One of the most customizable confections going, bakers of all stripes have long argued over what makes the best chocolate chip cookie; I myself have engaged in some debates about the ideal ratio between chip and cookie, the benefits of a still-warm cookie vs. the crispness of a cooled one, etc. This debate continues, with many claiming to have cracked the cookie code and discovered the perfect recipe or cooking method.

Beyond the popularity and seemingly endless permutations and applications, the chocolate chip cookie also comes with a charming history. First created in the 1930’s by Ruth Wakefield, chef and co-owner of Toll House Restaurant in Whitman, Massachusetts, the chocolate chip cookie was originally intended as a pairing for ice cream. (Ice cream and cookies, oh happy day). While we have long known this part of the cookies’ past, the versions of exactly how the cookie came into being vary.

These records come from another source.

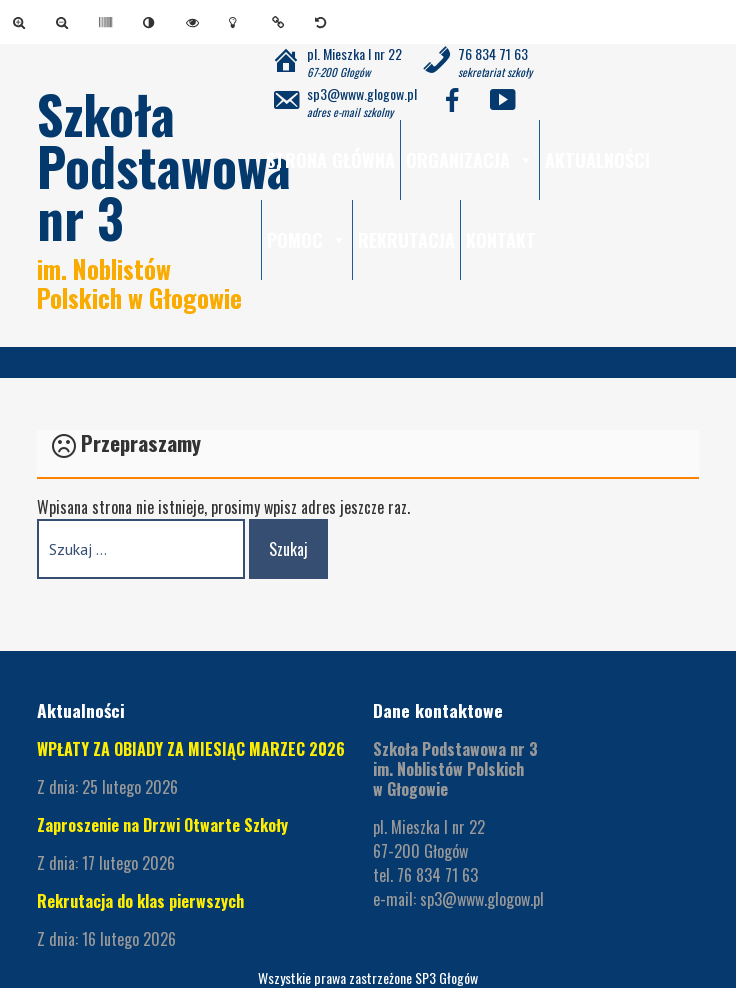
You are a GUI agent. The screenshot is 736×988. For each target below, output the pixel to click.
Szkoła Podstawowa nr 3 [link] (164, 165)
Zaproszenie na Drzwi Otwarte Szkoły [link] (162, 825)
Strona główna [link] (330, 160)
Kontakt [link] (501, 240)
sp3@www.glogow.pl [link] (482, 899)
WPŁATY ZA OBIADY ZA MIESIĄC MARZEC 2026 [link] (191, 749)
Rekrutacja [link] (406, 240)
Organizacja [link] (470, 160)
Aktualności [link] (597, 160)
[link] (22, 22)
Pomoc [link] (307, 240)
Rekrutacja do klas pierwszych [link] (140, 901)
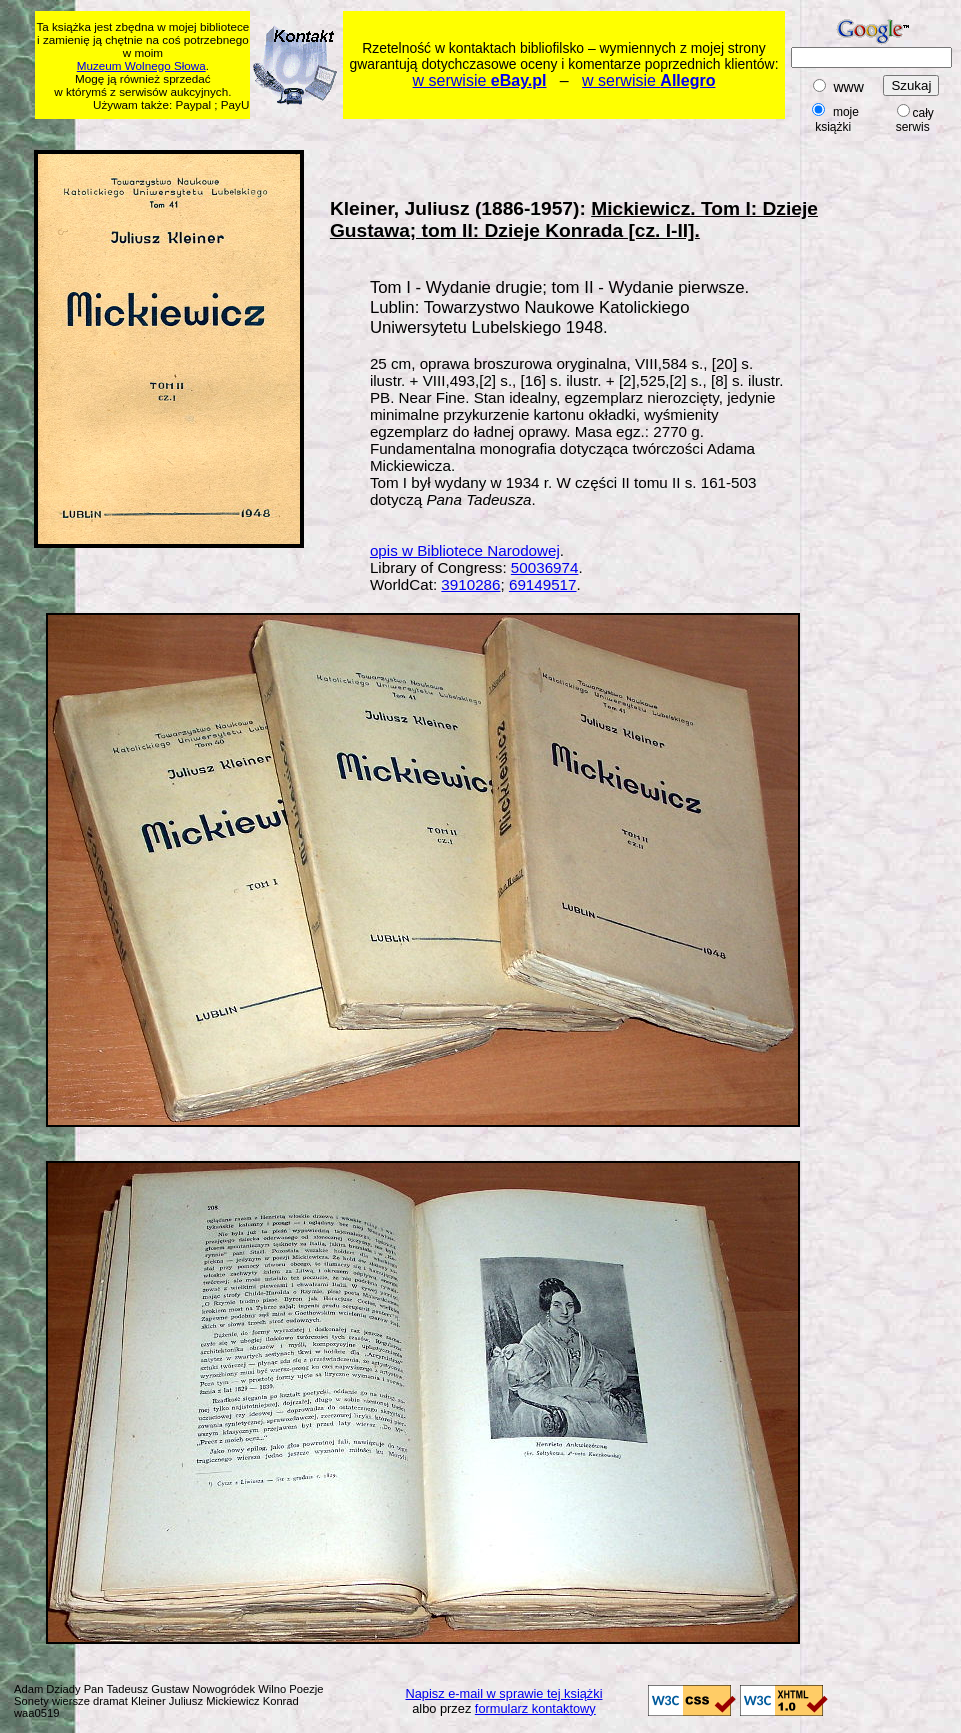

Theories ranged from it being an accidental discovery, due to a quick-thinking substitution for nuts or bakers chocolate, the sort of magical thinking we attribute to many great inventions (Newton’s apple, anyone?). As explained by Carolyn Wyman, however, Ruth Wakefield was a meticulous and impressive woman whose acumen was a likelier culprit than chance. (Click through the link above for Wyman’s excellent article, and here to read more on the topic in the New Yorker, including the cookies’ role in WWII).

Whichever way you prefer your chocolate chip cookies, however experimental you may get (Oats? Ginger? Sweet or semi sweet chips?), as the 76th anniversary approaches in December, let’s take a moment and raise a glass of milk to this uniquely American invention, and the woman who gave it to us all.